Open 8a5fd93c-2f61-42bc-83cc-c28c8e7cd129 opened 2 years ago
In various places in the email library str.splitlines
is used to split up a message where folding might take place in the original message source. This appears to be a bug because when these split parts are re-joined they are joined by a CRLF.
https://github.com/python/cpython/blob/ef5bb25e2d6147cd44be9c9b166525fb30485be0/Lib/email/header.py#L369
str.splitlines
splits on "universal newlines" which can include newlines other than the CRLF.
https://docs.python.org/3/library/stdtypes.html#str.splitlines
However, the email RFCs define folding whitespace with CRLF as the only possible newline type (optionally surrounded by WSP (SP/HTAB) and/or comments). https://datatracker.ietf.org/doc/html/rfc5322#section-3.2.2
The end result is that a message making a roundtrip through the email parser/generator is mangled because it has any non-CRLF "universal newlines" converted to CRLFs. Anything in the header after the non-CRLF "universal newline" appears on it's own line with no preceding whitespace. This appears to happen with all of the stock policies.

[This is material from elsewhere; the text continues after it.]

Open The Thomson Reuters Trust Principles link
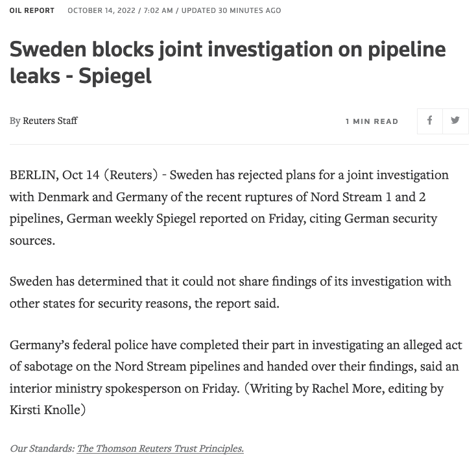The height and width of the screenshot is (466, 476). coord(160,448)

from email import message_from_bytes
from email.policy import SMTPUTF8
eml_bytes = b'Header-With-FS-Char: BEFORE\x1cAFTER\r\n\r\nBody\r\n'
print(eml_bytes)
message = message_from_bytes(eml_bytes, policy=SMTPUTF8)

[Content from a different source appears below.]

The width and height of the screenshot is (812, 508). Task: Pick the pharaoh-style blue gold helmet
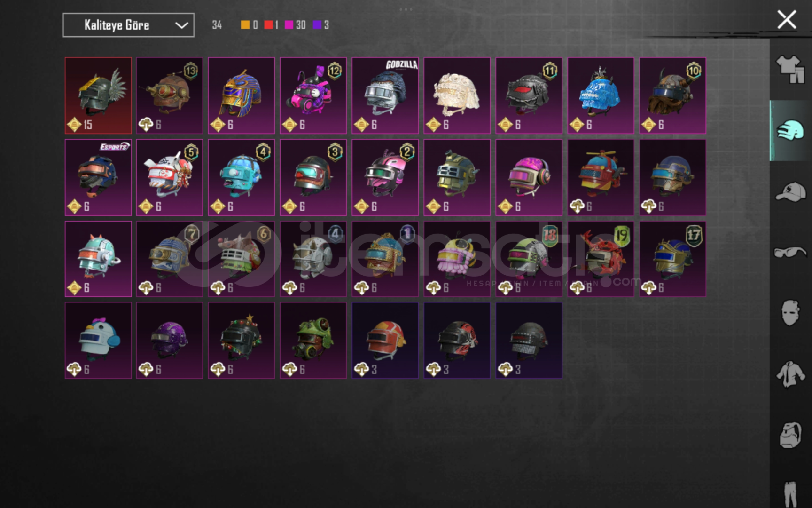pyautogui.click(x=241, y=96)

print(message.as_bytes(policy=SMTPUTF8))
b'Header-With-FS-Char: BEFORE\x1cAFTER\r\n\r\nBody\r\n'
b'Header-With-FS-Char: BEFORE\r\nAFTER\r\n\r\nBody\r\n'
The operational impact of this mangling is that the "AFTER" text now makes the message format invalid because it is neither a valid header (no ": ") nor the valid start of a message body (only one CRLF). Common MIME-viewers (e.g. Thunderbird/Outlook) appear to interpret it as a body anyway and any subsequent headers become part of the body.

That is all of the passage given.